ESPECIALISTA - Myrian Iser é dona da Gato Leão Dourado, clínica veterinária, localizada em BH, onde somente gatos são atendidos; abandonado no local, Arthur virou o mascote da casa



Entretenimento


Gatos domésticos também devem ter à disposição muitos e variados tipos de brinquedos, que não só instigam o instinto selvagem, como servem de atividade física. Arranhadores, para afiar as garras, obstáculos altos e ambientes para descanso e esconderijo, como caixas de papelão, também são excelentes agrados. 


A veterinária Priscilla Freitas Santos Lacerda, responsável pela clínica de felinos da São Geraldo Clínica Veterinária, em BH, também aconselha atenção especial à oferta de água, comida e de caixas de areia, onde os felinos fazem xixi e cocô. “Se a pessoa tiver um gato, recomenda-se que ofereça duas caixas de areia, dois potes de água e dois de comida. Assim, eles ficam mais à vontade no ambiente onde vivem”.

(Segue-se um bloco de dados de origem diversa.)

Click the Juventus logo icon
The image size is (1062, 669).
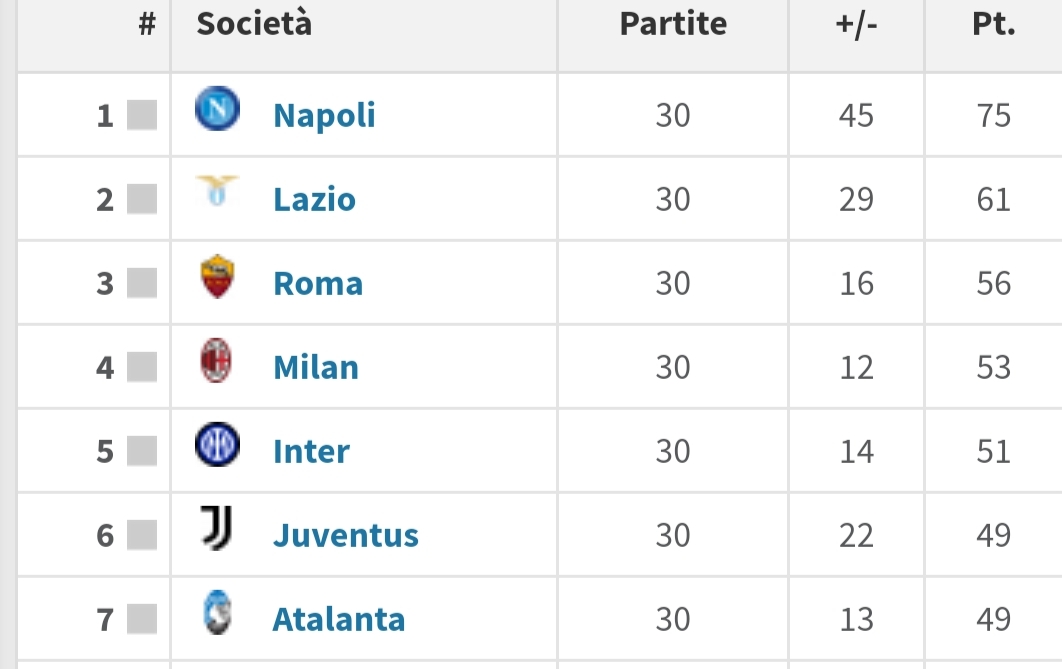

Os bigodes dos felinos são sensíveis ao tato, direcionando a boca à presa, auxiliando na locomoção e indicando a largura de fendas


Donos de hábitos muito peculiares e extremamente fiéis a eles, gatos costumam rejeitar carinho na barriga, no rabo e nas patas. Também são avessos ao excesso de barulho, já que têm a audição muito mais desenvolvida do que a nossa e a de outros animais, e são sensíveis a cheiros – o olfato deles é o sentido mais importante. Gatos selvagens caçam usando o cheiro da presa: percebem onde passou e a esperam retornar. Eles têm nas narinas o dobro de células olfativas dos humanos.


Saiba mais


Um levantamento feito pela Euromonitor International dividiu o mundo entre países que gostam mais de gatos e os que preferem cães, mapeando as preferências com base no consumo de ração e nos cuidados dedicados aos pets. De acordo com a pesquisa, países ricos do Hemisfério Norte tendem a ter mais felinos, enquanto os do Sul criam mais cães, mais numerosos também na América Latina. No Brasil, são 52,2 milhões de cachorros (média de 1,8 por domicílio que tem pelo menos um cão), contra 22,1 milhões de gatos (cerca de 1,9 por casa onde moram felinos), conforme o IBGE. Na América Latina, dentre os 53 países avaliados, apenas a Guiana Francesa tem mais gatos. Os felinos também são preferência na Europa Ocidental, exceto em Portugal, na Espanha e na Irlanda. Na Suíça, na Áustria e na Turquia, por exemplo, são 3 gatos para cada cão.